Acquisition and reconstruction are managed via proprietary MPI Studio software, built on a modular C++/Python framework compliant with DICOM-SR (Structured Reporting) extensions for MPI-specific metadata. Reconstruction algorithms include iterative MLEM and compressed sensing-enhanced variants, supporting GPU-accelerated processing on NVIDIA A100-class hardware. Quantitative analysis modules provide voxel-wise SPIO concentration maps, time-intensity curve fitting (e.g., for vascular permeability modeling), and co-registration tools for multimodal fusion (e.g., with MRI or optical imaging datasets). Raw k-space data export (HDF5 format) ensures full reproducibility and third-party algorithm integration. All software updates undergo version-controlled release cycles with documented change logs traceable to ISO/IEC 17025-aligned validation protocols.

Applications

• Longitudinal stem cell tracking in regenerative medicine (≥3-month persistence studies)
• Quantitative immune cell trafficking in tumor microenvironment and lymphoid organs
• Real-time monitoring of targeted nanocarrier biodistribution and clearance kinetics
• Vascular perfusion mapping in ischemic stroke or myocardial infarction models
• Image-guided magnetic hyperthermia: spatially resolved thermal dose calculation coupled with real-time MPI thermometry
• Preclinical evaluation of novel SPIO-based theranostics under USP & Ph. Eur. nanoparticle characterization guidelines
• Supporting NIH-funded translational MPI development programs (e.g., NIBIB R01 grants)

FAQ

Is the Hyper system compatible with existing SPIO tracers used in human clinical practice?
Yes—fully compatible with FDA-approved SPIO agents including Ferumoxytol and Ferucarbotran, eliminating the need for tracer requalification in early-phase clinical translation.
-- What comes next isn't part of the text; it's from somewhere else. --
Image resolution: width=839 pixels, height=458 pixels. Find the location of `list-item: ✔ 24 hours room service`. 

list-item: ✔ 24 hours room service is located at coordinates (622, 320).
Can MPI data be exported for third-party analysis or regulatory submission?
Yes—raw k-space data, reconstructed volumes (NIfTI/DICOM), and comprehensive acquisition metadata are exportable in open, non-proprietary formats compliant with FAIR data principles.

What regulatory pathway does this system support for future clinical adoption?
The Hyper platform was developed in alignment with ASTM F3081 (Standard Guide for Preclinical Evaluation of MPI Systems) and contributes technical evidence toward ISO/IEC 82304-2 (Health Software—Part 2: Safety, Security, and Privacy Requirements) readiness.